→ **Documento fuente**:
===============
Por Raúl Solís
Si se legaliza la prostitución, estaríamos enviando a este sector a todas las mujeres españolas; porque, mañana, cuando una mujer se quede en paro, en un país con más del 20% de desempleo, y vaya a solicitar una ayuda social, le dirán: “Mira, guapa, déjate de pedir tantas ayudas sociales y métete a puta, que ahí sobra el trabajo”.
En el mercado neoliberal, donde todo es vendible y comprable bajo el dogma falso de la libertad de elección, últimamente nos intentan convencer de que las prostitutas son mujeres libres, empoderadas, valientes y ejemplares que han decidido libremente ejercer la prostitución porque, dicen, mejor ser puta que fregar escaleras, en un ejemplo supino de clasismo y desprecio a los trabajos que realiza la clase obrera.
Así, como es mejor ser puta que fregar escaleras o reclamar derechos, nos venden que un tío por el que una mujer no siente placer, a veces incluso mucho asco, tiene derecho a penetrarla por todos los orificios disponibles de su cuerpo, a humillarla y a tratarla como juguete sexual. Es decir, como la última colilla que pisa la tierra; pero todo es desde la libre elección, así que estas mujeres prostituidas tienen que ser felices, sentirse realizadas y empoderadas por dedicarse a un oficio que simboliza como el que más lo que significan las mujeres para el patriarcado.
===============
→ **Extracto de datos**:
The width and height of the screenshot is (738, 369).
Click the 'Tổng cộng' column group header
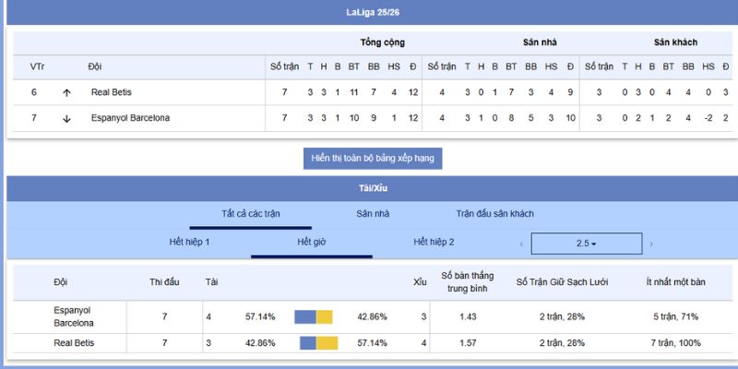point(382,42)
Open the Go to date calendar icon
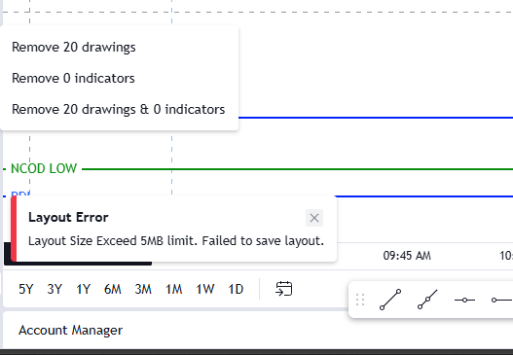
===============
→ **Reto**: En el texto sobre la prostitución, busca la oración que empieza por «En el mercado neoliberal» y enumera todos los adjetivos que acompañan allí a «mujeres».

→ **Resultado**: libres, empoderadas, valientes, ejemplares